Aber hüte Dich, zu fliegen, freier Flug ist Dir versagt

Aber auch im staatlichen Bereich, hier in dem Bereich, in dem das Verhältnis zwischen Staat und Untertan entscheidend ist, waren solch erhebende Momente gefragt. Durch Symbole einer Gemeinsamkeit zustrebend, sannen die alten Feudalstaaten darüber, wie sie eben durch Sinnbilder eine Identifikation der Untertanen mit dem Staatsgebilde erreichen könnten, ohne die Untertanen zu Citoyen machen zu müssen, wie dies der Gegner getan hatte, die revolutionäre Republique Francaise.

1797 dichtete daher – wohl im höheren Auftrag – der österreichische Theologe Leopold Haschka eine Hymne für den damaligen letzten römisch-deutschen Kaiser Franz II., der allerdings zu diesem Zeitpunkt noch lange nicht wusste, dass er der letzte einer Reihe sein würde, die dann gerade etwas mehr als 1000 Jahre umfasste. Die französischen Revolutionstruppen waren durch das Eingreifen Napoleons zwar in ihrer Explosivkraft nicht gebändigt worden, sie trugen nur nicht mehr die eigentliche Revolution durch Europa, sondern ein neues, wenn auch sehr kurzfristiges imperiales Denken. Also musste als Gegenhymne zu Marseillaise eine Hymne gedichtet werden, die dem Kaisertum einen entsprechenden Gleichrang verlieh. Also dichtete Haschka:

Gott erhalte Franz den Kaiser, unsern guten Kaiser Franz.

*Verfügbare Daten*:
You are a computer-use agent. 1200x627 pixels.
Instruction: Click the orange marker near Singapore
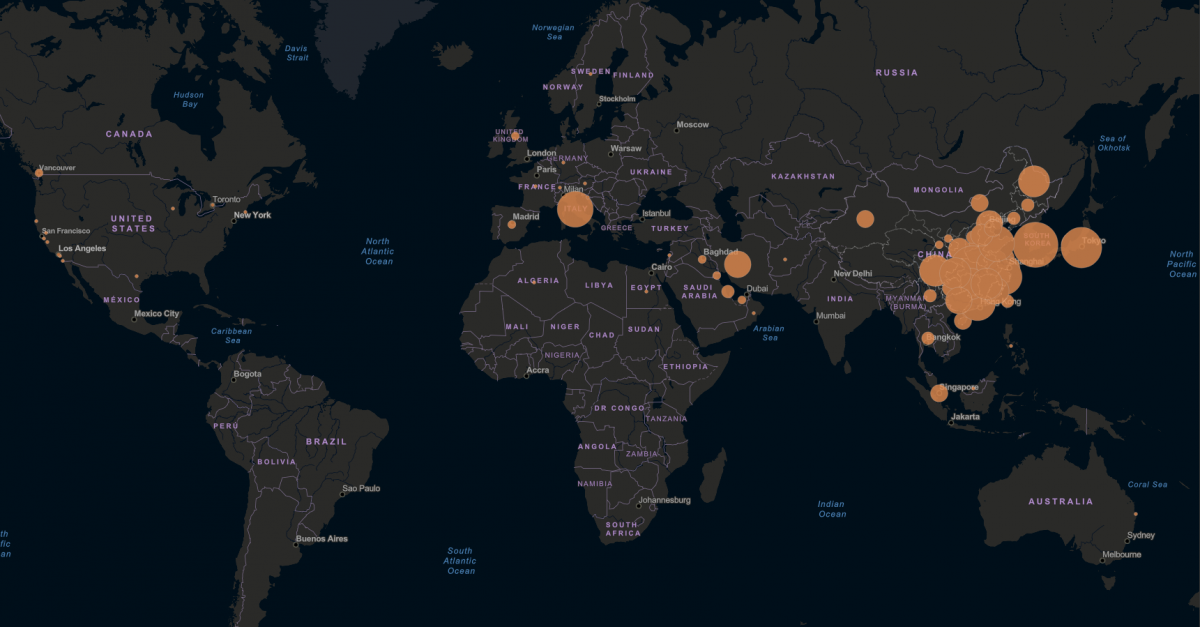point(939,393)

*Gestellte Aufgabe A*:
Beantworte diese Fragen zum Ausgangstext:
(i) In welchem Jahr dichtete Leopold Haschka die Hymne?
(ii) Wer wird als der Gegner genannt, der die Untertanen zu Citoyen gemacht hatte?
(iii) Als Gegenhymne zu welcher Hymne sollte Haschkas Werk dienen?
*Gestellte Aufgabe B*: Schreib den Abschnitt des Ausgangstextes ab, beginnend mit „Aber hüte Dich, zu“ und endend mit „revolutionäre Republique Francaise.“.

*Antwort zur Aufgabe A*:
(i) 1797
(ii) Die revolutionäre Republique Francaise
(iii) Zur Marseillaise

*Antwort zur Aufgabe B*:
Aber hüte Dich, zu fliegen, freier Flug ist Dir versagt

Aber auch im staatlichen Bereich, hier in dem Bereich, in dem das Verhältnis zwischen Staat und Untertan entscheidend ist, waren solch erhebende Momente gefragt. Durch Symbole einer Gemeinsamkeit zustrebend, sannen die alten Feudalstaaten darüber, wie sie eben durch Sinnbilder eine Identifikation der Untertanen mit dem Staatsgebilde erreichen könnten, ohne die Untertanen zu Citoyen machen zu müssen, wie dies der Gegner getan hatte, die revolutionäre Republique Francaise.